Effects of Prolonged Spaceflight on DNA Methylation Age (DNAmAge)
Scientific Name: Homo sapiens Species: Human
Aging is the single biggest risk factor for almost all human pathologies other than those caused by infections or due to congenital defects. DNA repair is hypothesized to be one of the processes that influence the epigenetic clock – the newest and most powerful measure of both chronological and biological age in humans. During spaceflight radiation causes DNA damage, which is repaired. Prolonged space flight therefore presents an unrivalled opportunity to address the question of whether DNA damage influences epigenetic age, which will increase our understanding of aging and is of interest to current and future space ventures.
Specific aims of this research include:
- Gain insight into the relationship between DNA damage caused by low earth orbit radiation and age-related epigenetic changes in humans including the epigenetic clock (Horvath, 2013).

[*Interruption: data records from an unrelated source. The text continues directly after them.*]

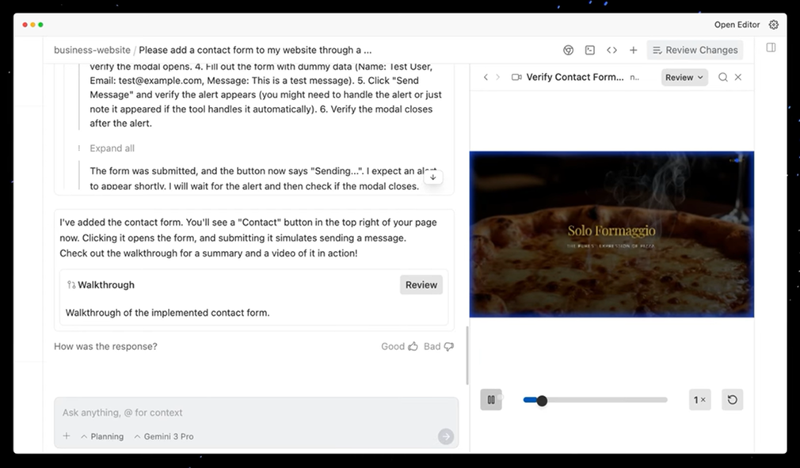Open the Gemini 3 Pro model selector
The height and width of the screenshot is (468, 800).
point(163,436)
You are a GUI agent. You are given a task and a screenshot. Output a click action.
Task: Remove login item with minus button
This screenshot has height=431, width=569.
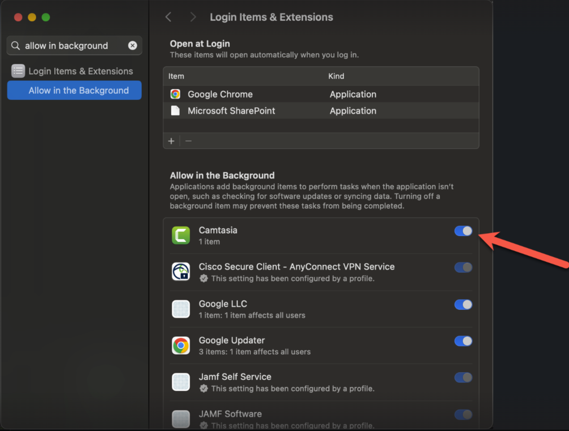(x=188, y=141)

- Obtain genome-wide DNA methylation data from humans pre- and post-spaceflight.
- Characterize DNA methylation changes associated with spaceflight.
- Describe genome-wide epigenetic changes associated with spaceflight in humans that can contribute to explain DNA methylation changes.
Archiving in progress. Data is not yet available for this experiment.
Managing NASA Center
Johnson Space Center (JSC)
Responsible NASA Representative
European Space Agency (ESA)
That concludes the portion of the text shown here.